BEGIN

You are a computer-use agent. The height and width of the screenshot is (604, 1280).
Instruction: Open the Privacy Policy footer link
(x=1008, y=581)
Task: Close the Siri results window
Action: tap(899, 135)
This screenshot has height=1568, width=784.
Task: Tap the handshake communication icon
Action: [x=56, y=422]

END

TO DO
Format the listing above as a numbered list, leaving out any blank lines.

WRITTEN REPLY
1. You are a computer-use agent. The height and width of the screenshot is (604, 1280).
2. Instruction: Open the Privacy Policy footer link
3. (x=1008, y=581)
4. Task: Close the Siri results window
5. Action: tap(899, 135)
6. This screenshot has height=1568, width=784.
7. Task: Tap the handshake communication icon
8. Action: [x=56, y=422]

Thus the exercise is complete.